■ Série d'exercices:
1. Résumez en deux phrases l'extrait sur la conscription.
2. D'après l'extrait sur la conscription, quels journaux semblent avoir abusé de la crédulité publique ?
3. Poursuivez l'extrait sur la conscription à partir de sa dernière phrase.

■ Extrait fourni:
_____
2 — LA CONSCRIPTION.


Ici, ce n’est pas un défaut qu’on signale, c’est une accusation qu’on formule, honteuse, infamante, que tout homme de cœur connaissant les Canadiens-français se doit d’anéantir.

On a dit que les Canadiens-français n’avaient pas fait tout leur devoir pendant la grande guerre, qu’il a fallu les obliger à se battre, que beaucoup se sont cachés dans les bois pour échapper à l’enrôlement.

Toutes ces calomnies, notamment la dernière sont d’une absurdité flagrante. Dans un village tout le monde se connaît, on aurait de suite appris qu’un tel, par exemple, était caché dans un bois. Il aurait fallu qu’il mange, qu’il se mette à l’abri du froid et de la neige. Les paysans que j’ai interrogés à ce sujet croyaient positivement que je plaisantais. Mais les journaux n’y regardaient pas de si près et parmi ceux-ci, les journaux canadiens-anglais et américains semblent avoir abusé de la crédulité publique.

Ne parlons pas des jeunes gens Canado-Américains. On a pu prouver que chaque famille a fourni une moyenne de soldats, de marins surpassant celle qu’on prévoyait.

Quant à ce qui concerne les Canadiens-français du Dominion, il faut de suite écarter l’abominable accusation de « lâcheté » puisque leur histoire est là, encore toute récente, pour témoigner de leur courage et de leur héroïsme. Pourquoi donc s’est-on acharné sur eux avec tant de violence ? On a heureusement pu prouver depuis qu’ils ont fait tout leur devoir. J’ai promis au lecteur de ne pas l’ennuyer avec des chiffres, mais qu’il me permette ici une exception. Il faut bien que je défende ma race par tous les moyens dont je dispose. Voici donc les chiffres que Monsieur Arthur Meighen, ministre de la justice, vient de nous révéler. Enfin !
_____
(Données pour localiser les éléments décrits)
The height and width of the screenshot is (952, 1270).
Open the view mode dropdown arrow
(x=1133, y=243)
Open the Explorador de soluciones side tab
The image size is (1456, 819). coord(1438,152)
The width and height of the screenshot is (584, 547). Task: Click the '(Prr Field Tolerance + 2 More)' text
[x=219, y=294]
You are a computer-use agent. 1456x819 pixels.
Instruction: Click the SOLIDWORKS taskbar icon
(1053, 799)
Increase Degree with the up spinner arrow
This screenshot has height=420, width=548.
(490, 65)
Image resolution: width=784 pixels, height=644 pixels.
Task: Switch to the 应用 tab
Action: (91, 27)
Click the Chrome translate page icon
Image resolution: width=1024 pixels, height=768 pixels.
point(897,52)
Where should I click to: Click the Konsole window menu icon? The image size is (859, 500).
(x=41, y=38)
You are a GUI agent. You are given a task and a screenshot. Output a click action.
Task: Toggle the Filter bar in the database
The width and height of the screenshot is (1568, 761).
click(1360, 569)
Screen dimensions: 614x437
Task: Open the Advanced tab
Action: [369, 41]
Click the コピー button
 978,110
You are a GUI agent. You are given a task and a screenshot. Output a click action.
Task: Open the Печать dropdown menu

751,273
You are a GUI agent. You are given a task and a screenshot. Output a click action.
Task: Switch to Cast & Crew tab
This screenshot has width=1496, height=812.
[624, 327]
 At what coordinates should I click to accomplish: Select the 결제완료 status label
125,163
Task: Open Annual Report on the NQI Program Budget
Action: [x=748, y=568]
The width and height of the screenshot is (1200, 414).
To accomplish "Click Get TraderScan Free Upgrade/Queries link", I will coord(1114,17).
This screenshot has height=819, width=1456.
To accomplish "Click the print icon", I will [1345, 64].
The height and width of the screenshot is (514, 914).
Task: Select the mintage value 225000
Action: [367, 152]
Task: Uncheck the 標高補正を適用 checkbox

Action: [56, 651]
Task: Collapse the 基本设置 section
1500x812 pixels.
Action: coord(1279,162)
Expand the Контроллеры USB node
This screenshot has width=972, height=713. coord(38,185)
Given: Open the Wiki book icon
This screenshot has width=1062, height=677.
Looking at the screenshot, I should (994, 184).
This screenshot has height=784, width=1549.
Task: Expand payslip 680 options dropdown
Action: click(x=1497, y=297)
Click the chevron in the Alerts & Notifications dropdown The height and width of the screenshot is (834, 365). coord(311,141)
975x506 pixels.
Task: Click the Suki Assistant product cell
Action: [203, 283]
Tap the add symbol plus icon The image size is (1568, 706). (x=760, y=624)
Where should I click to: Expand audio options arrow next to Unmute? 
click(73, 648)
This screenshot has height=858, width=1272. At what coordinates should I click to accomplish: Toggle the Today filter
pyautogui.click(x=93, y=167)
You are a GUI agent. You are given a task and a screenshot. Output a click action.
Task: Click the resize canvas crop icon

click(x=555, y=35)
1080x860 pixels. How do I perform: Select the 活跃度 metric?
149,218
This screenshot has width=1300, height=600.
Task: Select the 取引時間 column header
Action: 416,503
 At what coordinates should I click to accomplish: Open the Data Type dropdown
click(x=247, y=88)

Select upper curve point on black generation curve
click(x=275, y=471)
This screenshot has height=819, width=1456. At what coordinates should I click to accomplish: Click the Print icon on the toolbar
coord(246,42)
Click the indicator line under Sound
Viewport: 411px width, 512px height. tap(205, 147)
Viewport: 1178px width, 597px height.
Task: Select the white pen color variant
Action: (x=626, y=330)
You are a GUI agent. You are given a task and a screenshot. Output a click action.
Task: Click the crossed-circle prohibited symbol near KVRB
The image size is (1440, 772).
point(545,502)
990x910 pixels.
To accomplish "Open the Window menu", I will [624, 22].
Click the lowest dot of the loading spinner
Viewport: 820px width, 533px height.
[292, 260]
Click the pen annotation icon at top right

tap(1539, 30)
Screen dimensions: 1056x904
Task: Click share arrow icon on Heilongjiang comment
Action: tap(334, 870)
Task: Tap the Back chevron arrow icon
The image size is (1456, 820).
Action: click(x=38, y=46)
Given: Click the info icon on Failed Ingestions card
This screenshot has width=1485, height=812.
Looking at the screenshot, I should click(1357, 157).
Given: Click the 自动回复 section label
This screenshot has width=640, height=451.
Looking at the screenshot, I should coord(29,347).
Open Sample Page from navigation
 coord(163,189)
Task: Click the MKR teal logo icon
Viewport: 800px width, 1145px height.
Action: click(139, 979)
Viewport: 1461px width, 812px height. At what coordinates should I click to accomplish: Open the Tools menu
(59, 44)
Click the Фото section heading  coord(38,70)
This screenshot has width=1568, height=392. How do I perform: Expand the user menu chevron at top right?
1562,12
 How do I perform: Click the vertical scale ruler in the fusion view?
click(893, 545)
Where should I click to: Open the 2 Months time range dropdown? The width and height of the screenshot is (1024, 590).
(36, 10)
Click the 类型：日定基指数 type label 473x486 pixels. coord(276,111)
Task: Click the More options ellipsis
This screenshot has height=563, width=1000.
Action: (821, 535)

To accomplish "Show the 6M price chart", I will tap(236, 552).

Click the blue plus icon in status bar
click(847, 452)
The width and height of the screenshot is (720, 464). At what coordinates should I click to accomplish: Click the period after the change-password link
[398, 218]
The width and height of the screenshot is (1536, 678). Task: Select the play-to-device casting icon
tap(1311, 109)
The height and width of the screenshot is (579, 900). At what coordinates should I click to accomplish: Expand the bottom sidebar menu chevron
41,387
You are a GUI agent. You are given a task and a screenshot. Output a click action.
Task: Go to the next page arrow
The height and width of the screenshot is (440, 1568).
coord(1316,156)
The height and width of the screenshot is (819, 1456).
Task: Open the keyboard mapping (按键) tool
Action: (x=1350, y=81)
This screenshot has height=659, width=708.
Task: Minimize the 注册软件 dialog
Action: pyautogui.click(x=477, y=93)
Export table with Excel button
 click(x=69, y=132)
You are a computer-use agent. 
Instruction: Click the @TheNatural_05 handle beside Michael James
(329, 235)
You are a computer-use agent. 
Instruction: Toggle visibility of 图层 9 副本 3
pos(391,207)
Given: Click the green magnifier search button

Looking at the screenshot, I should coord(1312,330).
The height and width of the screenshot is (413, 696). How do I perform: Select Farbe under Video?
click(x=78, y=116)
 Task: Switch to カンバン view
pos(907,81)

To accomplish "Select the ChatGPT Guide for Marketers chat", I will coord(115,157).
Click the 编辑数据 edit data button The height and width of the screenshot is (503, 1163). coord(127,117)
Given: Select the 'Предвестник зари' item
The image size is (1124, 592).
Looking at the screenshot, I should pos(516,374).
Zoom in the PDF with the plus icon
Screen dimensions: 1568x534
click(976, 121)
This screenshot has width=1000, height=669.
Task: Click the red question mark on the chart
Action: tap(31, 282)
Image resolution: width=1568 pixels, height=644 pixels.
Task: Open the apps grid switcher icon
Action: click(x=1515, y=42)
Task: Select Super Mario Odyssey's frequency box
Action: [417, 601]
_____
■ Réponses fournies:
1. L'auteur rejette comme des calomnies les accusations selon lesquelles les Canadiens-français n'auraient pas fait leur devoir pendant la grande guerre. Il juge absurde l'idée qu'ils se seraient cachés dans les bois, car dans un village tout le monde se connaît, et il affirme qu'on a pu prouver depuis qu'ils ont fait tout leur devoir, chiffres d'Arthur Meighen à l'appui.

2. Les journaux canadiens-anglais et américains.

3.
1o Conscrits fournis par chaque province :

Ontario 124965, Québec 115602, suivent les chiffres des sept autres provinces dont nous n’avons pas besoin ici, car c’est Québec qui est en cause. Première déduction imposée par comparaison avec le nombre d’habitants : la province de Québec a proportionnellement fourni autant de conscrits que la province canadienne-anglaise d’Ontario.

2o Demandes d’exemption du service militaire :

Ontario 116,092, Québec 113,291. — Conclusion : on a demandé plus d’exemptions dans l’Ontario que dans le Québec.

3o Combien de demandes d’exemption ont été rejetées ? Québec 51,856, Ontario 42,366, — Conclusion ; on a accordé plus d’exemptions dans l’Ontario que dans le Québec.

Les Ontariens ont eu bien tort d’accuser les Canadiens-français : cette accusation leur retombe dessus.

Il faut pourtant dire franchement que la conscription n’a pas été populaire chez les Québeccois. Cette impopularité est tout à fait compréhensible, légitime même quand on en connaît la cause.

Dans le Québec comme dans tout le Canada, on a d’abord commencé par voir dans la conscription la création d’un précédent : « Nos efforts nous ont fait acquérir notre liberté, s’est-on dit ; l’Angleterre nous a certifié que nous étions chez nous au Canada. Si chaque fois qu’elle se trouvera en guerre, elle nous enlève nos hommes, le pays, qui manque de main d’œuvre, sera ruiné. Mieux vaudrait aider l’Angleterre en lui fournissant des vivres et en lui fabriquant des munitions. »

L’Angleterre a dit alors aux Canadiens-Français : « Mais puisque vous aimez tant la France, voilà le moment de le lui prouver ! Volez à son secours ! » — Ceux-ci ripostèrent : « C’est bien ce que nous avons fait dès le début. Beaucoup des nôtres se sont volontairement enrôlés mais on les a éparpillés parmi des régiments Canadiens Anglais et naturellement, ils n’ont pas sympathisé. De plus, à la réflexion, notre enthousiasme est tombé ; aujourd’hui vous vous battez avec la France, mais plus tard il peut vous arriver, (cela s’est vu), de vous battre contre la France. Et alors, nous autres qui aimons tant ce pays, nous devrons marcher avec vous, en raison de la conscription dont vous nous menacez. »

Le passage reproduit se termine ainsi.